L’Office fédéral des assurances sociales (Ofas) aurait surestimé les dépenses de l’AVS pour 2033 d’environ 4 milliards de francs, a-t-elle annoncé début août. Il se serait trompé et on s’en scandalise. Mais que sera la situation dans dix ans? On peut prévoir le nombre de retraités puisqu’ils sont déjà au travail et cotisent.
Cependant, on ne peut pas prévoir le nombre de travailleurs actifs cotisants, car il dépend de l’état de l’économie. On ne peut donc pas spéculer sur l’équilibre entre les recettes et les dépenses, on ne peut même pas affirmer que l’AVS serait en déficit ou en gain. Car cette prétendue pension par répartition ne l’est même pas en réalité: une partie de la taxe sur la valeur ajoutée (TVA) et l’impôt sur les maisons de jeu sont affectés à son financement, ce qui complique davantage la prévision.
Tel est le non-sens d’un programme de prévision ne comportant rien moins que 70.000 lignes de code. Le conseiller aux Etats vaudois Pierre-Yves Maillard a souligné cette évidence: «Chaque année l’AVS fait des bénéfices et prédit un déficit.» Car elle s’illusionne sur la pertinence de toute prévision.
Il est impossible de «calculer» dans une décennie la population de la Suisse, le montant du PIB, le taux de chômage
Jacques Neirynck
On ne peut pas prédire le comportement des humains, même de façon statistique, sinon à court terme, un ou deux ans. Il est impossible de «calculer» dans une décennie la population de la Suisse, le montant du PIB, le taux de chômage, le nombre de décès et de naissances.
Et bien évidemment, parce que cela nous en faisons l’expérience quotidienne, la température dans dix ans. Pour les prévisions météo nous savons qu’elles valent au mieux pour une semaine, certainement pas pour un mois ou un an. En revanche on peut prédire à dix ans de distance l’heure du lever du soleil. Curieux.
Les décideurs dans l’AVS nourrissent une croyance selon laquelle il serait possible de tout prévoir pourvu que l’on ait une approche scientifique, au prix de complications qui engendrent un programme informatique démesuré. C’est une illusion.
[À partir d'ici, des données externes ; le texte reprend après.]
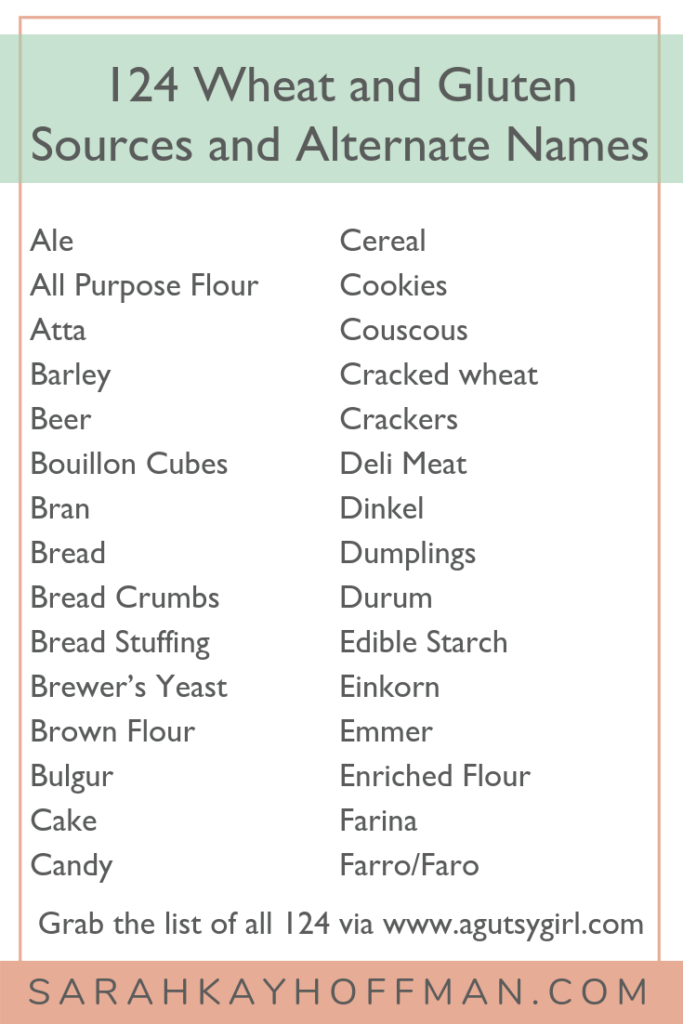Screen dimensions: 683x1024
Task: Click 'Brewer's Yeast' in the left column
Action: click(129, 687)
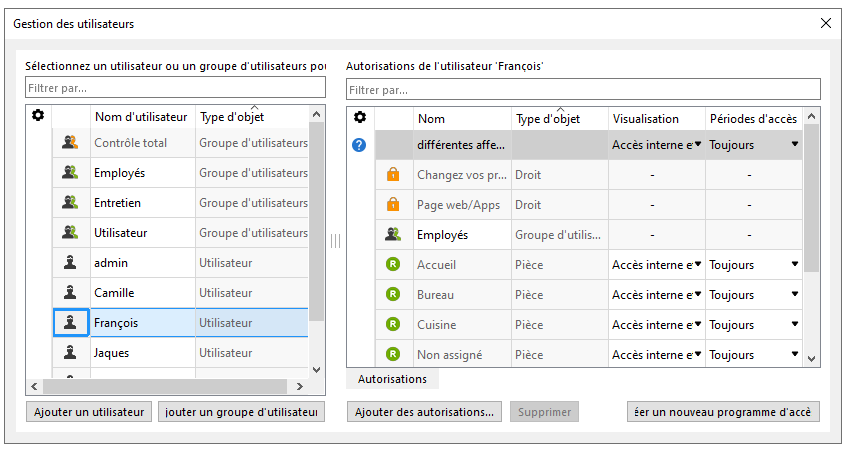Sort by the Nom d'utilisateur column header
This screenshot has width=850, height=451.
pyautogui.click(x=141, y=118)
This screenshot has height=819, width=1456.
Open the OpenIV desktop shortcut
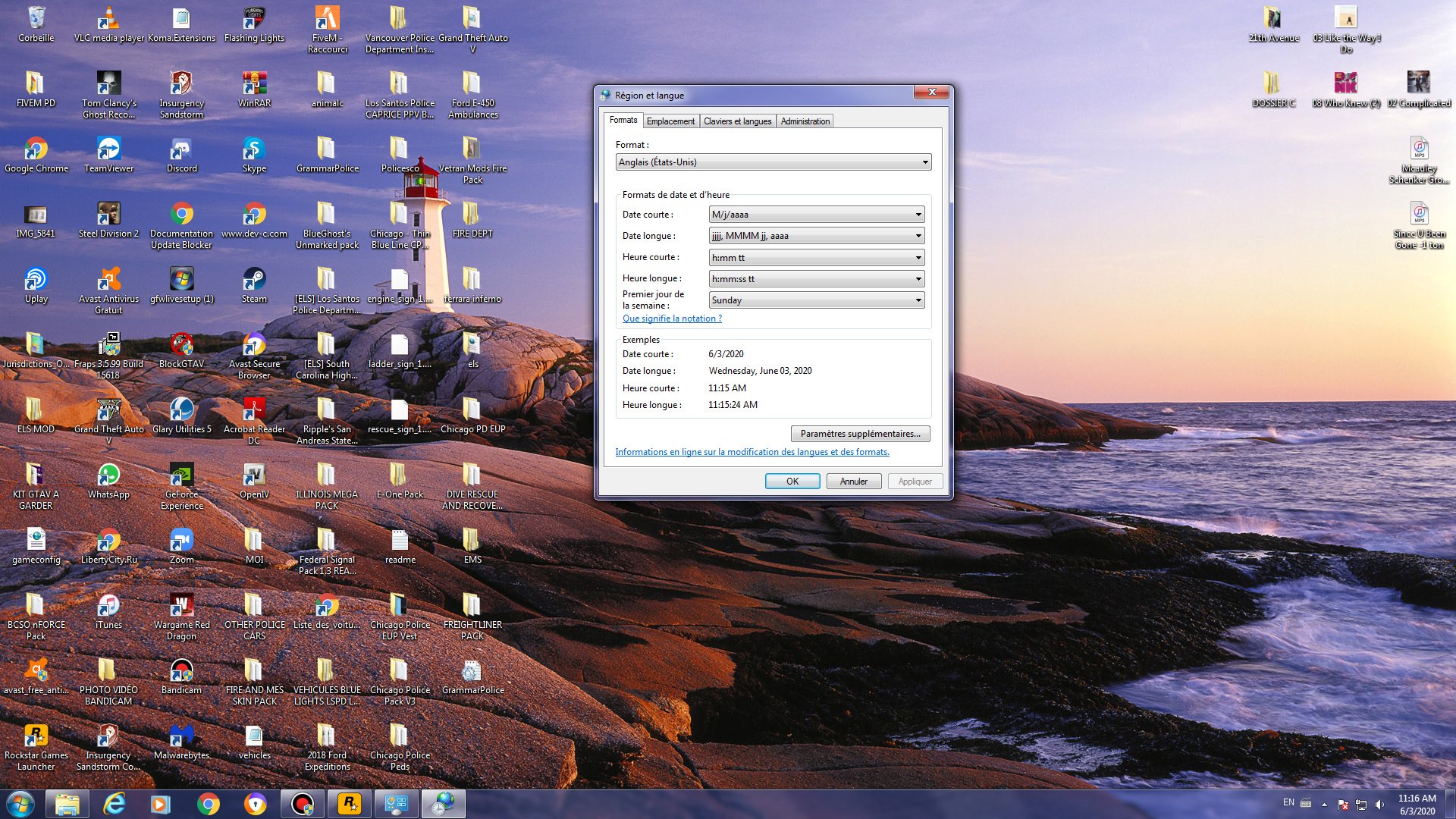(x=254, y=475)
Il existe même des phénomènes physiques qu’il est impossible de prévoir sur le long terme comme le montre l’exemple de la météo. Les modèles mathématiques, qui gouvernent d’une part le déplacement d’une planète et d’autre part celui d’une dépression atmosphérique, sont aussi bien connus l’un que l’autre, mais le premier permet des calculs précis sur de longues durées et le second pas. Les moindres erreurs sur les conditions initiales telles que mesurées ne cessent de croître.
En d’autres mots, il y a des phénomènes prévisibles et d’autres qui sont chaotiques dont le modèle produit des calculs complètement différents pour de toutes petites erreurs sur les conditions initiales.
Ce qui est vrai pour la météo l’est a fortiori pour les phénomènes humains étudiés par la sociologie et l’économie. Le sondage effectué avant une élection ne prédit pas le résultat parce que les électeurs, au courant du sondage, peuvent modifier leur vote. L’économie serait bien incapable de prévoir les mouvements de Bourse parce que, si elle le faisait, les positions prises par les opérateurs renseignés annuleraient la prévision.
L’Ofas ne s’est pas trompé dans sa prévision, mais il divague en croyant qu’il pourrait en faire.
Très bonne chronique, merci de rappeler qu’on ne prédit pas la météo à plus de deux semaines et qu’il est également impossible de prédire à 10 ans l’évolution du taux de chômage, de la population et du PIB de la Suisse. Cela semble évident, mais c’est encore mieux quand c’est un scientifique sérieux qui le dit ! C’est comme avec le climat, imaginez prédire le climat dans 20 ans… C’est ce que je me tue à répéter à tous ceux qui croient naïvement qu’il faut chambouler toute notre économie car la température va augmenter, d’après des scientifiques qui font la même chose que les rigolos de l’Ofas, prédire l’imprédictible. On n’en sait rien, alors il vaut mieux attendre et aviser en temps voulu.